On this blog, I have already included a number of Latvian recipes that I have made many times over the years: for example Klingeris (Latvian Birthday Cake) and Kaposti (Latvian Sauerkraut). I remember a number of people commenting on the fact that I didn’t put saffron into my Klingeris. Why? Basically because the recipe handed down to me from my mother did not include saffron.
Well, today I used a new recipe that DOES include saffron. The internet author says: “If baked in loaf form, it is known as Dzeltenmaize (yellow bread). If formed into a pretzel shape, it’s called Klingeris”. Well, I will vary from that opinion in that my Latvian Birthday Cake will always be made without saffron.

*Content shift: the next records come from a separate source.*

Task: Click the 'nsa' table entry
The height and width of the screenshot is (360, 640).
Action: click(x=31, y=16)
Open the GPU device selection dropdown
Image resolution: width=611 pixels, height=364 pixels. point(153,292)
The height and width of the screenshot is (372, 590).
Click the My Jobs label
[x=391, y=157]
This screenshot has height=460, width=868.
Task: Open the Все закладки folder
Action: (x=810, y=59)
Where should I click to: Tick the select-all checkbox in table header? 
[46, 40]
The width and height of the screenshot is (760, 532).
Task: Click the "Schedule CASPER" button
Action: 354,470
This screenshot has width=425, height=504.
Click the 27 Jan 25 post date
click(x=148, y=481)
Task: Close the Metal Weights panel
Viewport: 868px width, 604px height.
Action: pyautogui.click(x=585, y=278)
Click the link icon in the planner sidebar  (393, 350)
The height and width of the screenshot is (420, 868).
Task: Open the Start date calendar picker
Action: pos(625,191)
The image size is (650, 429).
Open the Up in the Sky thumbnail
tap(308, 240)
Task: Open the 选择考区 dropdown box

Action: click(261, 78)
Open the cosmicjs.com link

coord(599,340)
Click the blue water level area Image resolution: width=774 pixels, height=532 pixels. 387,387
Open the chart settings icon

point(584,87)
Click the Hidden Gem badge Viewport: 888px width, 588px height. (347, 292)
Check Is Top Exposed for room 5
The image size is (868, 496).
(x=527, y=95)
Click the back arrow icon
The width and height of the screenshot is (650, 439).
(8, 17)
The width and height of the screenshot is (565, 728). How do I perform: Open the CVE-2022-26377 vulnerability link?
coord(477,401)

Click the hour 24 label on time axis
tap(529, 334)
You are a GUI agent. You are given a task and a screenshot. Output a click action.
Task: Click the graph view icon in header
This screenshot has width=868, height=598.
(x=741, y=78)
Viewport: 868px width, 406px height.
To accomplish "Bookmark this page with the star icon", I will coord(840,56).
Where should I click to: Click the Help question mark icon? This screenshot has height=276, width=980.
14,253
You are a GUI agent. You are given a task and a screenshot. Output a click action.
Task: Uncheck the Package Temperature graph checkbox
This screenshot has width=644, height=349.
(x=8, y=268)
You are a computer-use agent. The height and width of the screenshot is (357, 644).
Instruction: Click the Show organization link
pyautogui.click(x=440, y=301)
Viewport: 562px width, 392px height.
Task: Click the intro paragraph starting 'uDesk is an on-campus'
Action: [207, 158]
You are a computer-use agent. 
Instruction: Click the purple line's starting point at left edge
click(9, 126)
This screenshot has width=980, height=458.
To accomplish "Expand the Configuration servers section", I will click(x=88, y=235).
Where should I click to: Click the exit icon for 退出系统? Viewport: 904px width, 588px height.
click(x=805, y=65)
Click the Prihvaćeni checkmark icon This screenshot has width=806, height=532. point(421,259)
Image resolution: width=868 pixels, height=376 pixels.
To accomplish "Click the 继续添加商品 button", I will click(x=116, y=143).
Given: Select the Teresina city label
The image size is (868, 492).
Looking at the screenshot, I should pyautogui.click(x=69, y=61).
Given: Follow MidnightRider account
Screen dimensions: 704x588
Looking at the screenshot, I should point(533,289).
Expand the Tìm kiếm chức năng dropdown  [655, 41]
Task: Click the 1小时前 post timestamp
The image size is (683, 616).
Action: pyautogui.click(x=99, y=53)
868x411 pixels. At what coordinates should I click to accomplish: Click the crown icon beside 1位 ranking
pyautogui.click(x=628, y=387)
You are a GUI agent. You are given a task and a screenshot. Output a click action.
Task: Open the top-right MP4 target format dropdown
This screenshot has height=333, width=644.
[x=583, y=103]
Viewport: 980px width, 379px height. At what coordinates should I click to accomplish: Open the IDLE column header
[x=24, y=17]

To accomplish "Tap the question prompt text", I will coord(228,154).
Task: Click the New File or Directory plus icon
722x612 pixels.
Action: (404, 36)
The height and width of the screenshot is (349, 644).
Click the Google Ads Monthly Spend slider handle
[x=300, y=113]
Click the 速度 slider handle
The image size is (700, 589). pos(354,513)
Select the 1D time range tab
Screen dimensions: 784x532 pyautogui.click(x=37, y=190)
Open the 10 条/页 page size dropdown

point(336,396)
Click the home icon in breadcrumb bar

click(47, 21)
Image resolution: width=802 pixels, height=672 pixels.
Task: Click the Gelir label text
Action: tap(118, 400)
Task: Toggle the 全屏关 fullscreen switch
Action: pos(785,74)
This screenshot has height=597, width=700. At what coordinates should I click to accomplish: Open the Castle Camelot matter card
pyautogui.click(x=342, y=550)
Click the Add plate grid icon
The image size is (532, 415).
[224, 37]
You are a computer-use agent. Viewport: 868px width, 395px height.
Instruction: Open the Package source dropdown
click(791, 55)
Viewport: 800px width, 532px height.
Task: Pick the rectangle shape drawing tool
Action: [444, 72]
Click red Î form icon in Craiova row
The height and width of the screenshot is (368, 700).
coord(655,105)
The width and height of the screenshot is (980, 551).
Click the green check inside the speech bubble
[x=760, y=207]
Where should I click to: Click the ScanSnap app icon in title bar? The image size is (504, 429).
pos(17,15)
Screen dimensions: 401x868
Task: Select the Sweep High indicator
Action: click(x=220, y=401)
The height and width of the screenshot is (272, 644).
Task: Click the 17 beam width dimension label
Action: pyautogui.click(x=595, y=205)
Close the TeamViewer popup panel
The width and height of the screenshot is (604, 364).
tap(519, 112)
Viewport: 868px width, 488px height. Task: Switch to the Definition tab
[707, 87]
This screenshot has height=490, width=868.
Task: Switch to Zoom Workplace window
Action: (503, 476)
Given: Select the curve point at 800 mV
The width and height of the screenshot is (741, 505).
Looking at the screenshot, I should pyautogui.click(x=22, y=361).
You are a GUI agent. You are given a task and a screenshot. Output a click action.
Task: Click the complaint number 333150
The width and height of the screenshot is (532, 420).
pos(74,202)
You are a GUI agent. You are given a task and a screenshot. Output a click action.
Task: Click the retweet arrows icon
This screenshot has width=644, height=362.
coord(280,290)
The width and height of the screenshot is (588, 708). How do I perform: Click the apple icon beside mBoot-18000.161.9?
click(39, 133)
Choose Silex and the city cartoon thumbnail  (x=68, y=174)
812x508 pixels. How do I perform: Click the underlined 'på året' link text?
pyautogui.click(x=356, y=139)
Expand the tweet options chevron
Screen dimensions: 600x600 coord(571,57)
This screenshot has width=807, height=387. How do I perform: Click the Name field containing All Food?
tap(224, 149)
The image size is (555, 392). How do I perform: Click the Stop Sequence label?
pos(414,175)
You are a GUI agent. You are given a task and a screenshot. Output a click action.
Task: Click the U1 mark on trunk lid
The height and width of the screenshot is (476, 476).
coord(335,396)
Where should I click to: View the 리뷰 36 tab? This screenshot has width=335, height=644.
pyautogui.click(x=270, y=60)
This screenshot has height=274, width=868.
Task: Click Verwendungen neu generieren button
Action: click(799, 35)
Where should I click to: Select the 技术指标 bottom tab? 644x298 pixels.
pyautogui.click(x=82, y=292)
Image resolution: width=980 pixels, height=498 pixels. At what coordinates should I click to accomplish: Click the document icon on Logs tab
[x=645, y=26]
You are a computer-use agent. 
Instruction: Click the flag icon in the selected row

Dzeltenmaize is often served at Easter which is why I made it today, in readiness for the upcoming weekend. It came out pretty, light and airy in texture and quite delicious! Time consuming – yes. But no way around that when working with yeast dough.
I changed a few things from the original: with the addition of the first cups of flour, I used a Danish Bread Hook. And for the final kneading of the dough, I used the bread hook attachment with my industrial strength (!) Kitchen Aid mixer. They both did a great job.
2 tbsp. active dry yeast
1/4 cup warm water
2 cups light cream
6-7 cups flour, sifted
2 sticks unsalted butter (at room temp.)
1 cup sugar
3 egg yolks
1.5 cups raisins (rinsed and dried)
1/2 tbsp. Spanish saffron (0.5-0.7g)
1 egg (for egg wash)
raw almonds, slivered or sliced (unsalted; need not be toasted)
1. PREP: Grind saffron using a mortar & pestle until it is powder, and add a few drops of boiling water. Chop up butter in a bowl, and let it come to room temperature (or warm for 40 seconds in the microwave). Add water to raisins and let soak for 10 minutes. Drain water and lay raisins on paper towels to dry. Pre-warm oven to approx. 120 degrees and then turn OFF the heat.
2. Warm a 1/4 cup of water to approx. 100 degrees. Add it to a 2-cup Pyrex measuring cup. Add 2 tbsp. yeast and a pinch of sugar, and stir it around. Let the yeast rise for 15 minutes in a warm place.
3. Heat 2 cups light cream in the saucepan until a skin forms on top. Do NOT let boil.
4. Pour cream into large ceramic bowl. Sift 2 cups flour into bowl and mix with a wooden spoon. Add yeast, and stir several minutes (using whipping motion, for aeration) until bubbles form and the dough becomes smooth and sticky. Place clean cloth over bowl and put into a pre-warmed oven (approx. 120 degrees) for 45 minutes.
5. Meanwhile, using an electric hand-mixer, whip butter. Add sugar and whip some more. Add egg yolks one at a time, and beat well, until smooth and fluffy. Add saffron. Add a few more drops of water to mortar if necessary to get every last bit of the saffron out. Whip some more until well-blended.
6. Remove the risen dough from the oven. Mix in butter/egg/saffron with a Danish Bread hook or wooden spoon. Sift in one cup of flour at a time, and mix with hook or spoon. Use between 4-5 cups. (Mine was fine with 4 cups). Add raisins, mix in with hands.
7. Place the dough into a strong stand mixer bowl and knead using bread hook attachment. OR on a floured surface,knead with heals of hands, rotating dough after each fold-over. Knead until dough no longer sticks to hands, or is “shiny.”
8. Put dough back into ceramic bowl, cover with cloth, and return it to pre-warmed oven (120 degrees) for another 1-2 hours, or until dough has doubled in size.
9. Remove dough from oven, and dump out onto floured surface. Twist dough while stretching it out into as long a roll as you can or into 3 rolls. Transfer dough roll onto the baking sheet and form into a B shape or braid it. If making klingeris, to prevent the dough from closing in on the loops during backing, you can place foil place savers inside the loops.
9 . Turn the oven temp to 360. Brush the dough with egg wash, and sprinkle chopped almonds on top. Once the oven comes up to temperature, return the dough to the oven and let bake for 20-30 minutes, depending on size. (Mine took 35 minutes). This is critical: DO NOT OVERBAKE. You want the outside to be brown, but the inside still soft and underdone.
10. Remove it from the oven and cool.
11. When it’s completely cooled down, sprinkle with powdered sugar, if desired.